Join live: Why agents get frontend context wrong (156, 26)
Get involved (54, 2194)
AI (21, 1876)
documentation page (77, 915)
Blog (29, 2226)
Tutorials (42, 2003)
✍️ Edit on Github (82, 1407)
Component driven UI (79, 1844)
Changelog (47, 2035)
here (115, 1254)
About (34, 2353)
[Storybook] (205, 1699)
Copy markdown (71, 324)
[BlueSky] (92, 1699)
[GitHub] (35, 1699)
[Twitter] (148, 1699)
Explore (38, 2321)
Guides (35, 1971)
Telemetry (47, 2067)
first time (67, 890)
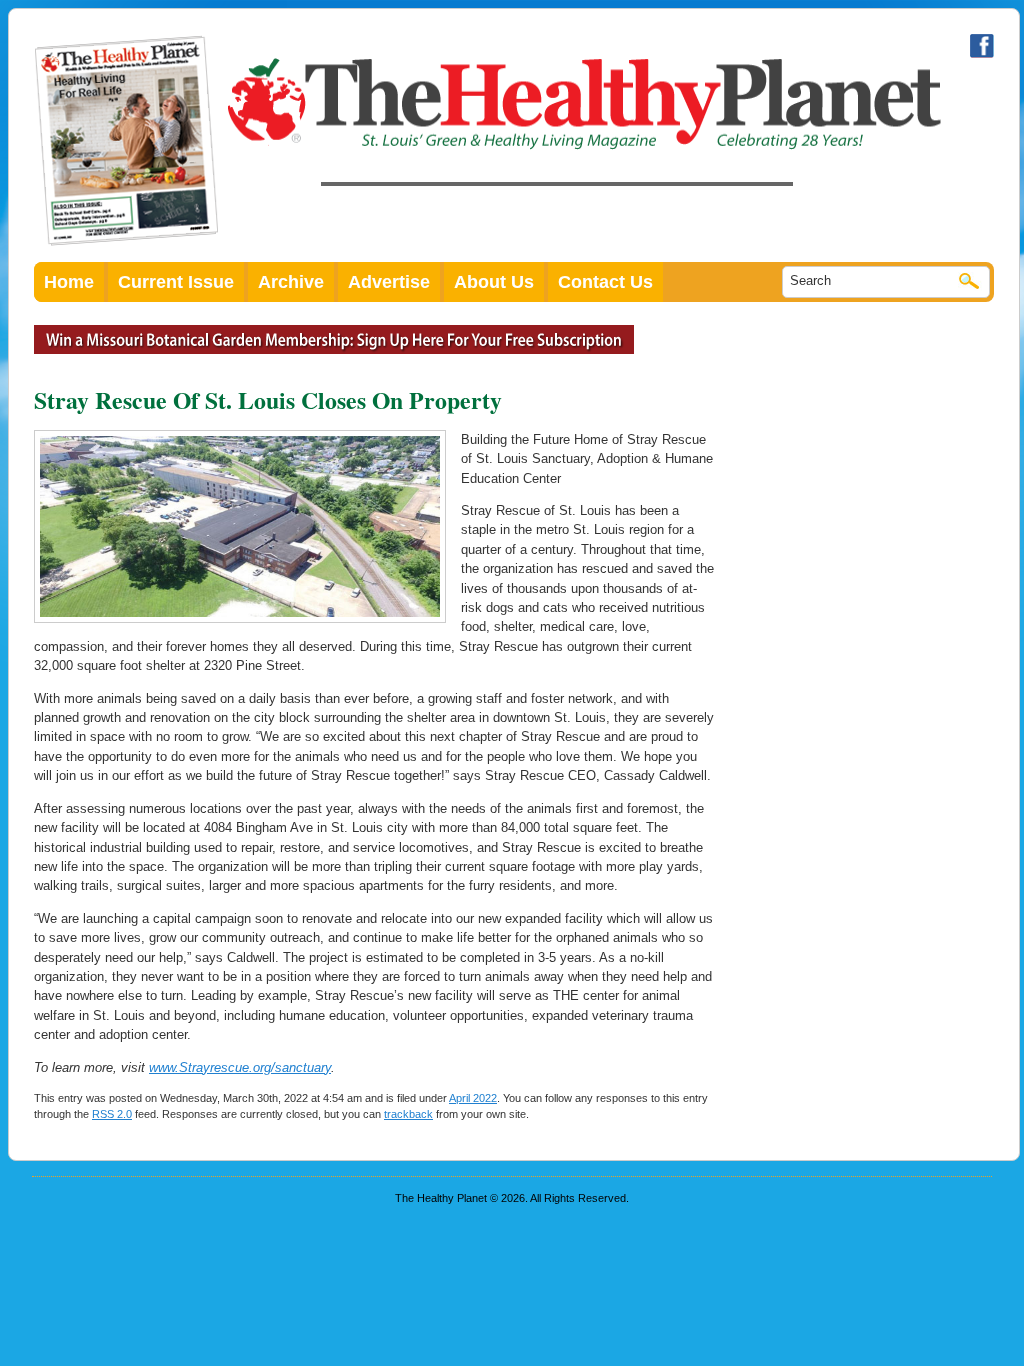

- - - -

## What is required
Copy the entries character for character, excluding any pictures.

## Finished exercise
Join live: Why agents get frontend context wrong (156, 26)
Get involved (54, 2194)
AI (21, 1876)
documentation page (77, 915)
Blog (29, 2226)
Tutorials (42, 2003)
✍️ Edit on Github (82, 1407)
Component driven UI (79, 1844)
Changelog (47, 2035)
here (115, 1254)
About (34, 2353)
[Storybook] (205, 1699)
Copy markdown (71, 324)
[BlueSky] (92, 1699)
[GitHub] (35, 1699)
[Twitter] (148, 1699)
Explore (38, 2321)
Guides (35, 1971)
Telemetry (47, 2067)
first time (67, 890)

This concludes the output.